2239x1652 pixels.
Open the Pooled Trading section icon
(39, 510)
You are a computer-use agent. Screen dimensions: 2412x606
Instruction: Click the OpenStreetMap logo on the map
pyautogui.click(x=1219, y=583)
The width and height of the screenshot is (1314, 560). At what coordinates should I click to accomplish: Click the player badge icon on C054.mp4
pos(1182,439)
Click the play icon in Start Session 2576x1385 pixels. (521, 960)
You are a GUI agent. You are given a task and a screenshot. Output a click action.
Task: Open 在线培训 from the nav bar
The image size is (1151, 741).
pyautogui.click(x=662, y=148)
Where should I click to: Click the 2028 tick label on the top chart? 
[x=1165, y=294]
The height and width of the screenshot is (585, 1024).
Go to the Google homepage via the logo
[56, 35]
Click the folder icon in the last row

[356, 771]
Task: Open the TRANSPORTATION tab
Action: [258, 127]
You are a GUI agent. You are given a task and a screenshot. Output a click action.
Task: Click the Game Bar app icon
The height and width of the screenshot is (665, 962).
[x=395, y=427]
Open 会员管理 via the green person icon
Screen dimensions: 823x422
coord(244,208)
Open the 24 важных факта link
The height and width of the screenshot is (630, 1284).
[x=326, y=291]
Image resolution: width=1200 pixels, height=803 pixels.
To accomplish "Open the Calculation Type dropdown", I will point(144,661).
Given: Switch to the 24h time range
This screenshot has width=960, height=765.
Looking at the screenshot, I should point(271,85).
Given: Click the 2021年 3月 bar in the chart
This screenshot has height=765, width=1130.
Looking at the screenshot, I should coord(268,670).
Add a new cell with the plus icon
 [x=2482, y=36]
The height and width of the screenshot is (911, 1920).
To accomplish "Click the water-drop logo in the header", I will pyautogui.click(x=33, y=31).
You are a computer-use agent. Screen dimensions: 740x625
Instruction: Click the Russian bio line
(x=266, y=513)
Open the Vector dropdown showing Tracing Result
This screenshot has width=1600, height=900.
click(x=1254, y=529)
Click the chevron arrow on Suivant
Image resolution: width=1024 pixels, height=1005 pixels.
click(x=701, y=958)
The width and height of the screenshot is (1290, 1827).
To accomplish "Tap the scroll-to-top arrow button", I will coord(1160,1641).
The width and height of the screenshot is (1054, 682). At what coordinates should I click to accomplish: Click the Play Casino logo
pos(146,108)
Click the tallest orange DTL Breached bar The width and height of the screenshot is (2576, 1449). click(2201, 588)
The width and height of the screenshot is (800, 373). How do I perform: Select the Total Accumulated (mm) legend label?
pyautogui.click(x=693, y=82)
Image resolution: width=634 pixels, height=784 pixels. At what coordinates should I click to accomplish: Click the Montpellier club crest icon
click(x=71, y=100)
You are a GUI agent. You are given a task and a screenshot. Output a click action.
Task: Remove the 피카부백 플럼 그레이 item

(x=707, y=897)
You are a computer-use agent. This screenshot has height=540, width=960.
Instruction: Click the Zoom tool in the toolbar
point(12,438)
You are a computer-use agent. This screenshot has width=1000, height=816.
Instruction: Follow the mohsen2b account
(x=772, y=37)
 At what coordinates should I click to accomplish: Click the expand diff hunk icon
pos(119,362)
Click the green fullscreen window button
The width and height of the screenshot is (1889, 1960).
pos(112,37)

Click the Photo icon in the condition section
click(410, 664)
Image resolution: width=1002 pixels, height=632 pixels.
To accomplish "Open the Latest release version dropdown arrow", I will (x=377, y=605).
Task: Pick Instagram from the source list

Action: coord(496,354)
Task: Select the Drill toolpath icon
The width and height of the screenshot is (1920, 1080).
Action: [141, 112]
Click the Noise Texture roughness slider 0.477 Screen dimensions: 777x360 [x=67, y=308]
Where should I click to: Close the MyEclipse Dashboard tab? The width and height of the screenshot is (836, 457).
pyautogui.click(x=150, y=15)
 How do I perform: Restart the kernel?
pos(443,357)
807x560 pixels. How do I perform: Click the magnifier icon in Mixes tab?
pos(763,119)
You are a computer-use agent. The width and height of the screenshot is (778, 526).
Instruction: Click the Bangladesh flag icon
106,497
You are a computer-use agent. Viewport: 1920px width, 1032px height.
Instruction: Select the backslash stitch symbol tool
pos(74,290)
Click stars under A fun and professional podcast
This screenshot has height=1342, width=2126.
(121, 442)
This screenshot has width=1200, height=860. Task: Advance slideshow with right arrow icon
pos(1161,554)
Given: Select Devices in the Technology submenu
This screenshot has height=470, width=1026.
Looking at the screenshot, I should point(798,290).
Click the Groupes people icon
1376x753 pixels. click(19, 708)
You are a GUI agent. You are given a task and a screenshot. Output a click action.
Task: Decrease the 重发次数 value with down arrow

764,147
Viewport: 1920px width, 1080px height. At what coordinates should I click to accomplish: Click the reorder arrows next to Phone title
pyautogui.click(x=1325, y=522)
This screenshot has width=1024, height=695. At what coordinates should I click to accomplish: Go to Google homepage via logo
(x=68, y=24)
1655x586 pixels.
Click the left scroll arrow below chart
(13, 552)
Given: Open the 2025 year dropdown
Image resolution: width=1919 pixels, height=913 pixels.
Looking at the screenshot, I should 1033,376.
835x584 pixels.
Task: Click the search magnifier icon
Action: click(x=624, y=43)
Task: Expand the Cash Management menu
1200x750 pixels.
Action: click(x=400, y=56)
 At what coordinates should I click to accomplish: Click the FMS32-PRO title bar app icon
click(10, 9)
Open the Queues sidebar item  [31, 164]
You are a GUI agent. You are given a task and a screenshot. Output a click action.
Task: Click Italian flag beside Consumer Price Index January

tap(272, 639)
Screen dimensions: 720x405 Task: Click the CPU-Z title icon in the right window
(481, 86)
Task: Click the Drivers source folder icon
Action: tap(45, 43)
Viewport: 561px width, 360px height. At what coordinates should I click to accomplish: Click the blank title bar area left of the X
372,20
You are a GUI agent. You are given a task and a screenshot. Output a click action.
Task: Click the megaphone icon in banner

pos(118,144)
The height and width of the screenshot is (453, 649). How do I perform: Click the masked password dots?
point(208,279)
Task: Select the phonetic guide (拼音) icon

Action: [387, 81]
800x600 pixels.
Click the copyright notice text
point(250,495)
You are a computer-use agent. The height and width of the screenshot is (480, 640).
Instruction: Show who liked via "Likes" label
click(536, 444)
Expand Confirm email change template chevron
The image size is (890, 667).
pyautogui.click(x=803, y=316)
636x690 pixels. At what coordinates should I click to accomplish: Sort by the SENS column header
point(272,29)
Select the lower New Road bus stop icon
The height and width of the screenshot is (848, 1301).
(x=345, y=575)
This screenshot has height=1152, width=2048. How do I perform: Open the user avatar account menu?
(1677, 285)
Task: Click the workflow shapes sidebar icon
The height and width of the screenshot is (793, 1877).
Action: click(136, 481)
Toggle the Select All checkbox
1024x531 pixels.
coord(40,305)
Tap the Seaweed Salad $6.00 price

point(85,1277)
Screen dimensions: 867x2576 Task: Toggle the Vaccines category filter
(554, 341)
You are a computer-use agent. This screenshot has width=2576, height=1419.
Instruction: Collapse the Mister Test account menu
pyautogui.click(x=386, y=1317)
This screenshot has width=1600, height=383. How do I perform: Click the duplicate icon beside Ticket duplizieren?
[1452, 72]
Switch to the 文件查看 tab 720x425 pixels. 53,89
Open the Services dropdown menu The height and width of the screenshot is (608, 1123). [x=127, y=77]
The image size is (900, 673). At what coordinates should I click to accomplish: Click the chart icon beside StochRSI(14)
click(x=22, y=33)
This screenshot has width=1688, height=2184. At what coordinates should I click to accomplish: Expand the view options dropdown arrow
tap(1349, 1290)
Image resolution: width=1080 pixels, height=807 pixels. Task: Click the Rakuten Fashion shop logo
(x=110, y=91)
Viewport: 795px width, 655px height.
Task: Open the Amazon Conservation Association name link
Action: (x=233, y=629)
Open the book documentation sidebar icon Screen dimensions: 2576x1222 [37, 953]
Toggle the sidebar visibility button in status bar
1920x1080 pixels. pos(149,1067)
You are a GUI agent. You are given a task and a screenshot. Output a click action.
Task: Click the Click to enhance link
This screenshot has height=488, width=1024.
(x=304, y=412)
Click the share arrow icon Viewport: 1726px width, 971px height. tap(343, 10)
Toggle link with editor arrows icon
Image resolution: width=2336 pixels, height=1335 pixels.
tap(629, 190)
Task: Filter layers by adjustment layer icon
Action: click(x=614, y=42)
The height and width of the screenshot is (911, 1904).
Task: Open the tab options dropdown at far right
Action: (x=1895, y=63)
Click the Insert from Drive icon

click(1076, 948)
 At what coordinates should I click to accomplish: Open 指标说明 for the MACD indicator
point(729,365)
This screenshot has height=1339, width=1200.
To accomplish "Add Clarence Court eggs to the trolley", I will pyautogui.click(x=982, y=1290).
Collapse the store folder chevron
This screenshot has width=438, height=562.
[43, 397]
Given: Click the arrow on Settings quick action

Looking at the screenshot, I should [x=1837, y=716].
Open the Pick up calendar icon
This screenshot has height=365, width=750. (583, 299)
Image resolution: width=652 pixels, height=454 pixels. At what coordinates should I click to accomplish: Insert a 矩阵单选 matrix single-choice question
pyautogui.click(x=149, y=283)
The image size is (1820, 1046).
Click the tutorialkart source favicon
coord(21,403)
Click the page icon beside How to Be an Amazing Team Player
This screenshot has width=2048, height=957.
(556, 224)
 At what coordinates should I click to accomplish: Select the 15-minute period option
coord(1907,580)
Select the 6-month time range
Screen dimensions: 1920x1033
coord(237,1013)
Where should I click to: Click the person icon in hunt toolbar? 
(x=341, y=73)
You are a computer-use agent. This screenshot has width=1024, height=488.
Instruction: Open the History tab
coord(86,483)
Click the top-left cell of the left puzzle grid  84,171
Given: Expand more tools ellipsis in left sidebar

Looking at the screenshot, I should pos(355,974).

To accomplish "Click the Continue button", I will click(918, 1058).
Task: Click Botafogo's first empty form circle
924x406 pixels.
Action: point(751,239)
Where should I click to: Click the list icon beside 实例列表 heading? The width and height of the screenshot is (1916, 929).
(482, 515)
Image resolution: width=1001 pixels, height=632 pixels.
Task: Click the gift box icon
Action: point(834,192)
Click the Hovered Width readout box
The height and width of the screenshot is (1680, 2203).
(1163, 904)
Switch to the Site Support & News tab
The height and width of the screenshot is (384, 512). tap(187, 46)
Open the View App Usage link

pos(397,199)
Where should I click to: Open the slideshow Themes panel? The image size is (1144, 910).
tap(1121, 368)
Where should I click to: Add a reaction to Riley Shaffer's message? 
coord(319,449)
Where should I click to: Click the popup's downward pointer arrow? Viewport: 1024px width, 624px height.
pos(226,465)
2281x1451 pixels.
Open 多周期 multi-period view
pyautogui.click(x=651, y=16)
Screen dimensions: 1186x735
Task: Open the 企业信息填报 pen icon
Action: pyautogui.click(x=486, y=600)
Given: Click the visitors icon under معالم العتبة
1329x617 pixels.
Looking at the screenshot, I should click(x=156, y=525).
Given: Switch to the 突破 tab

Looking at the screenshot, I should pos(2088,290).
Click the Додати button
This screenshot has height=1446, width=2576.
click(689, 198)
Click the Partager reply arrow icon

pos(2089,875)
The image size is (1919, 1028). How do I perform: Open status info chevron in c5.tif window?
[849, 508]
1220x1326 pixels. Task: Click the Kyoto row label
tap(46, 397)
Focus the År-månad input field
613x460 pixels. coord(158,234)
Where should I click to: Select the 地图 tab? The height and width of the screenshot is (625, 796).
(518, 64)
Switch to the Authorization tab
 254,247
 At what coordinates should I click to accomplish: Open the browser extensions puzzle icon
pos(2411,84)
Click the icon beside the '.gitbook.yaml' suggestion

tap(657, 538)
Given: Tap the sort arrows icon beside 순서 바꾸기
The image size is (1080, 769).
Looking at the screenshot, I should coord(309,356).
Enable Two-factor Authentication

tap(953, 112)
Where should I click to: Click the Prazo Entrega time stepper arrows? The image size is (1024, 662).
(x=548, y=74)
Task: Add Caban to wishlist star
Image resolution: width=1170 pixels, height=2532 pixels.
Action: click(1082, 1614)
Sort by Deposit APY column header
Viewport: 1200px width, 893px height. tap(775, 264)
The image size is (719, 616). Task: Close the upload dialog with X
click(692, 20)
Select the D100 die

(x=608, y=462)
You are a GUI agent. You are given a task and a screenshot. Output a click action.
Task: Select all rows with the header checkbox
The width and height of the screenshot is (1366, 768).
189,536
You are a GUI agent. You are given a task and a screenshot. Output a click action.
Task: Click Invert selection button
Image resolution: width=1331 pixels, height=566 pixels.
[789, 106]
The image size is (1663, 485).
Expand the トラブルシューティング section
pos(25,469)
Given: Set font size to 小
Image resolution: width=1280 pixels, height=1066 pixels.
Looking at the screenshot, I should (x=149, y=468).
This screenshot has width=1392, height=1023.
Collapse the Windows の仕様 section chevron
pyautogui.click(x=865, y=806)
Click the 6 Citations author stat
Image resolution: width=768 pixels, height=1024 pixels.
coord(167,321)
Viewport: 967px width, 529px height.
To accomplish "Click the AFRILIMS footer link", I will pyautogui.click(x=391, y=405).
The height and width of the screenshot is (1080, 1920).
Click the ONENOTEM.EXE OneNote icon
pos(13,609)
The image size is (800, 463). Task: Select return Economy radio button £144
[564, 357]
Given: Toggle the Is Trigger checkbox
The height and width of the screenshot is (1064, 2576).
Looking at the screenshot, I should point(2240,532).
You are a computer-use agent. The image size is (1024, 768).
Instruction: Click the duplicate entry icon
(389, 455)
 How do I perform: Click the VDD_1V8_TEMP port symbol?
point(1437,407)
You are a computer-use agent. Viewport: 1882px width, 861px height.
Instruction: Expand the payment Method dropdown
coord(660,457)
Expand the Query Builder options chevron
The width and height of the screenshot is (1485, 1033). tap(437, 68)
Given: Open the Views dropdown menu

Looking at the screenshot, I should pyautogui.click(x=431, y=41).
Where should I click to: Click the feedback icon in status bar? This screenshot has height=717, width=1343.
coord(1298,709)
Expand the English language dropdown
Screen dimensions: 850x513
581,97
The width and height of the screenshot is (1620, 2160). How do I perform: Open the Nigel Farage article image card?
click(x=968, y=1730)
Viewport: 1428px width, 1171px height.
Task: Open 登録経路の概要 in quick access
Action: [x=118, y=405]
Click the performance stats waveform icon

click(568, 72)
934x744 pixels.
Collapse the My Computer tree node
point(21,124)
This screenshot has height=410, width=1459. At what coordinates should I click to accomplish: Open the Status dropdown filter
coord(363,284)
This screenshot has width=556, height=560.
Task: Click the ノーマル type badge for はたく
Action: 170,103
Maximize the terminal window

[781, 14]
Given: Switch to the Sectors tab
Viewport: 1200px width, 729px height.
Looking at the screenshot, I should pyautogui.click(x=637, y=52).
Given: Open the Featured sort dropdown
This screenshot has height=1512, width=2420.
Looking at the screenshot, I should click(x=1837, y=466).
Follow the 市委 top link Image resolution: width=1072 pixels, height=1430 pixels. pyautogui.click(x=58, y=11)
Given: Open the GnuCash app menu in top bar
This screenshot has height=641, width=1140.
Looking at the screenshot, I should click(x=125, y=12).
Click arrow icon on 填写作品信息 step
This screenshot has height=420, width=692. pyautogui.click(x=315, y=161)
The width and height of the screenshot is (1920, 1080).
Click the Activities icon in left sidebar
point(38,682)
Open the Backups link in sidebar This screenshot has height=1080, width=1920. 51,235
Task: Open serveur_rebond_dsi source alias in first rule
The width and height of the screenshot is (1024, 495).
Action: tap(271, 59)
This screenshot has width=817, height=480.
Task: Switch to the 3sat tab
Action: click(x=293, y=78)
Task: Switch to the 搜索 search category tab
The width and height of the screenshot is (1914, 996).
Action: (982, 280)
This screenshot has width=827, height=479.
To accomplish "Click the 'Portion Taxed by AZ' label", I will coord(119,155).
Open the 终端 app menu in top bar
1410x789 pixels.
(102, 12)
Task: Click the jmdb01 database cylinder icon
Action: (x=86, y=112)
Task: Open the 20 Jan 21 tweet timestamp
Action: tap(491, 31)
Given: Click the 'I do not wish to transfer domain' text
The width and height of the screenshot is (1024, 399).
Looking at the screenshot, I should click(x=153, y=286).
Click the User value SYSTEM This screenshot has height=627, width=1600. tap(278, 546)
═══
Exercise requirements — Quote the data from the line containing "The height and width of the screenshot is (1080, 1920)." through the line containing "Looking at the screenshot, I should point(2240,532).", including both of those lines.

Response —
The height and width of the screenshot is (1080, 1920).
Click the ONENOTEM.EXE OneNote icon
pos(13,609)
The image size is (800, 463). Task: Select return Economy radio button £144
[564, 357]
Given: Toggle the Is Trigger checkbox
The height and width of the screenshot is (1064, 2576).
Looking at the screenshot, I should point(2240,532).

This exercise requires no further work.